Exercise goal:
Show every line in the records below that contains the word "using".

Provided entries Start Marker

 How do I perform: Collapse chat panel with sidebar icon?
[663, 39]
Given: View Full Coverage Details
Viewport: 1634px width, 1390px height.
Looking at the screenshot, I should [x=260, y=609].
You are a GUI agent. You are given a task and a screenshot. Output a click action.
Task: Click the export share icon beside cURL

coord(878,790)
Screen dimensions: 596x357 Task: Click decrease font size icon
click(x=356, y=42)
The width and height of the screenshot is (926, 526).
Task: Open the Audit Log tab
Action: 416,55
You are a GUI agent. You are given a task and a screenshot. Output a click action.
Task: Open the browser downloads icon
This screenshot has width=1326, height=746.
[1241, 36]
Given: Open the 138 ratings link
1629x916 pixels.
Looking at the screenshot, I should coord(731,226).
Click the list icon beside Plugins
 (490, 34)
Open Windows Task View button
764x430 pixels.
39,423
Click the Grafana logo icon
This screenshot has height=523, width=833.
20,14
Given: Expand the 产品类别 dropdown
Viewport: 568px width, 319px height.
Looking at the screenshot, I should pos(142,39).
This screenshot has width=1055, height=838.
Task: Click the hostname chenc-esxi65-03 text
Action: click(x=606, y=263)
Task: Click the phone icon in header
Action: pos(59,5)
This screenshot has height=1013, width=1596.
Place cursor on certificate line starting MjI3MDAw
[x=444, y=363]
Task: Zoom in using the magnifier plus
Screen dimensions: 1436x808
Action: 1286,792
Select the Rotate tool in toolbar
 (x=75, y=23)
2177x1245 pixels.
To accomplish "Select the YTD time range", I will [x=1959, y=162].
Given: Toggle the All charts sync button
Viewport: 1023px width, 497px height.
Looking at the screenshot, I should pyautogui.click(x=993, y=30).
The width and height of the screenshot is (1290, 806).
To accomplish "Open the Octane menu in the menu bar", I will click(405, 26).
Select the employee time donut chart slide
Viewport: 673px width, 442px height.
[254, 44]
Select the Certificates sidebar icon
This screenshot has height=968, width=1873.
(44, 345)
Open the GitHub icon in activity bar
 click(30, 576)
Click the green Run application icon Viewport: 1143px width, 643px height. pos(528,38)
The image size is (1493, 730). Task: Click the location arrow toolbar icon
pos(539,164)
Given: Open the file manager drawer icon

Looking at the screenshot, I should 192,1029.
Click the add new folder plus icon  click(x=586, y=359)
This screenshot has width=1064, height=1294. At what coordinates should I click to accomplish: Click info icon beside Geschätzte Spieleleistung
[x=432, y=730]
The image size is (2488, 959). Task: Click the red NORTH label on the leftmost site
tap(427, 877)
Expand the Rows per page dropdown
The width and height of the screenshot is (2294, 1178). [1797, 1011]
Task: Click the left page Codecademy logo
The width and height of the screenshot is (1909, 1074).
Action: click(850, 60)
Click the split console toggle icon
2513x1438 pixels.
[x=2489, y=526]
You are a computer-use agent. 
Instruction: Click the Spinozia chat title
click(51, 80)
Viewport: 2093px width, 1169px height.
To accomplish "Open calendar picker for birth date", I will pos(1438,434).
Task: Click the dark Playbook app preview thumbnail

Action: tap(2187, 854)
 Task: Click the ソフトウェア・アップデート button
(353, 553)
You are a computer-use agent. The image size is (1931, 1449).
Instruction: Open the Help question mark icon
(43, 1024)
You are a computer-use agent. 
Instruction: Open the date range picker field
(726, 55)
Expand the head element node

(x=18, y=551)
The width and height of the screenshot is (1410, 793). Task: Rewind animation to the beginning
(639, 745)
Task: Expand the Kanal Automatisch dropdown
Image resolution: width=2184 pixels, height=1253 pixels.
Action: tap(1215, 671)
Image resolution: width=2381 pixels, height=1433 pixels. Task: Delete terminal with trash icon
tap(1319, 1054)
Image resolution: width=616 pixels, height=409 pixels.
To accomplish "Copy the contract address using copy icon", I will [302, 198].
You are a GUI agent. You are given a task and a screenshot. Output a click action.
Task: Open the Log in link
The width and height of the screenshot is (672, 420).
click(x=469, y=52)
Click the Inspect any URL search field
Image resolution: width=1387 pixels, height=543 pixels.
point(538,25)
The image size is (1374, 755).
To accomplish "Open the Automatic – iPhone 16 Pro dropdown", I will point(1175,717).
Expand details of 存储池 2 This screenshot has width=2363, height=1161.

Provided entries End Marker

Written response:
Task: Zoom in using the magnifier plus
To accomplish "Copy the contract address using copy icon", I will [302, 198].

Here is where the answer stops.